« Tremblements » de Jayro Bustamante: homogénéisation en force 🎬
Il n’y a pas que la terre qui tremble au Guatemala… Les fondements de sa société sont également fragiles, entre culture, traditions et nouveaux modernismes.
On ne sait pas précisément ce qu’a été sa vie avant, on découvre Pablo, 40 ans, un bourgeois bien mis, marié et père de deux jeunes enfants, catholique, conseiller respecté dans une agence de crédit. Le film s’ouvre alors qu’il rentre chez lui. Père, mère, frères et sœurs l’ont précédé pour un conseil de famille. L’ambiance est noire, comme après un décès. Mais le drame est autre: on a découvert que Pablo a une relation extra-conjugale, qui plus est homosexuelle avec Francisco.
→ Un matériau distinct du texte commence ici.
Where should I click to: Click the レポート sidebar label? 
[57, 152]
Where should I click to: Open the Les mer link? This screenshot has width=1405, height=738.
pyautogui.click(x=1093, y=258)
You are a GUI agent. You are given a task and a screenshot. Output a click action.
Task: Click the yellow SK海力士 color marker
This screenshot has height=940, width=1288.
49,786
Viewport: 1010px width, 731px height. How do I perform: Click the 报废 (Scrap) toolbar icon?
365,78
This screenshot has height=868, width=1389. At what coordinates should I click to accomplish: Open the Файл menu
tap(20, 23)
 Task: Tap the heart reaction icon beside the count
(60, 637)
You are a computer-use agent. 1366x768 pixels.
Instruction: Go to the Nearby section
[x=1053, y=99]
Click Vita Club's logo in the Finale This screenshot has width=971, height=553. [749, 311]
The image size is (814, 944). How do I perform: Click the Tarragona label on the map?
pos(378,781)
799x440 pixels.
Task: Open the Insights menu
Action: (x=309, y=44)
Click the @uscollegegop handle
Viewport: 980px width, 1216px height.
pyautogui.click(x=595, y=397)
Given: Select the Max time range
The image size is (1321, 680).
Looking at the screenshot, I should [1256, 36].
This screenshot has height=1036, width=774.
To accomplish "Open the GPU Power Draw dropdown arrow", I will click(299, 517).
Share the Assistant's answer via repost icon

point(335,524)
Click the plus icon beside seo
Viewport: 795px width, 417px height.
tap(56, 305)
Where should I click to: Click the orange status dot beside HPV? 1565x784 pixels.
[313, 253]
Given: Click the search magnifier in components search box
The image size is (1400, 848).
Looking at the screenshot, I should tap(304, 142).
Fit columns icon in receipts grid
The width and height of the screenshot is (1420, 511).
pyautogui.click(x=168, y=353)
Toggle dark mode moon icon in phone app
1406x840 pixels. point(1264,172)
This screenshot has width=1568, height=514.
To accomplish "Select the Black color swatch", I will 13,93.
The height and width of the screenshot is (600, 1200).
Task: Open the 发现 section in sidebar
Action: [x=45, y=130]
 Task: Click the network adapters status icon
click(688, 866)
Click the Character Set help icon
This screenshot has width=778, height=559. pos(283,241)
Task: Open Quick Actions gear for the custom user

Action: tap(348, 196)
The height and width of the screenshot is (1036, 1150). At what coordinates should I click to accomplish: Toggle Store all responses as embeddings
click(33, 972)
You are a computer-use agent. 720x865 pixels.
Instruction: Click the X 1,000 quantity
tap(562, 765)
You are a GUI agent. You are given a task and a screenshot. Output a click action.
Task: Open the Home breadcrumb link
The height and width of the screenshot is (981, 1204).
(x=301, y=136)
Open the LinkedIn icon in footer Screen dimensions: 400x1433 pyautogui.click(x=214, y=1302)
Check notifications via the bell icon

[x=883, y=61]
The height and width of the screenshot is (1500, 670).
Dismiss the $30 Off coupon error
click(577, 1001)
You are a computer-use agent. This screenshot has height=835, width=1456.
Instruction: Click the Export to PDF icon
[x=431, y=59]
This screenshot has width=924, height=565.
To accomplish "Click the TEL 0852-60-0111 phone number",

L’intrus est de condition sociale plus modeste, masseur dans un centre de remise en forme. Certains pleurent, d’autres agressent, tous dans la même intention: préserver la famille et surtout sa réputation. Plongée dans l’horreur, on implore le fautif de suivre un traitement pour « guérir ».
Se sentant doublement outragée, Isa, la belle épouse saisit un juge qui interdit à Pablo de voir ses enfants qui sont tout pour lui, c’est d’eux dont il se préoccupe d’abord quand la terre tremble. Pourtant, sûr de son choix et de son amour pour Francisco, il déménage et s’efforce de s’habituer de la sphère homo qu’il ne connaissait pas et de ses usages plus cash que dans le monde policé qui l’a élevé.
Religion et « valeurs »
La religion étant centrale, les uns et les autres vont y chercher conseil et réconfort dans une église tendance évangéliste où la prière n’est pas loin d’une forme de transe collective. Viré de son agence qui ne transige pas avec les « valeurs », Pablo y cherche lui aussi secours et un nouvel emploi. Faudra-t-il une solution plus « technique » que divine pour résoudre la crise? C’est la négation et l’obscurantisme qui l’emportera dans un impossible compromis, pour sauver les apparences et la norme. Pas les âmes.
Sobriété
Après son magnifique « Ixcanul » (2015) qui investiguait la dictature des traditions dans la société rurale guatémaltèque, Jayro Bustamante interroge de la même belle façon les blocages, aussi, du monde urbain qui choisit ses modernismes en tremblant, privilégiant majoritairement le paraître à l’être. Ici comme ailleurs, une religion customisée fait office de communion forcée. Le réalisateur guatémaltèque suggère sobrement, loin de toute caricature, dans une excellence de mise en scène, d’image et d’interprétation Ce n’est pas tant la difficulté d’être homo au Guatemala qu’il stigmatise que, bien plus, la pression des tenants d’un conservatisme frileux qui tentent désespérément de résister aux tremblements d’un monde qui bouge. Là-bas, comme ici comme ailleurs.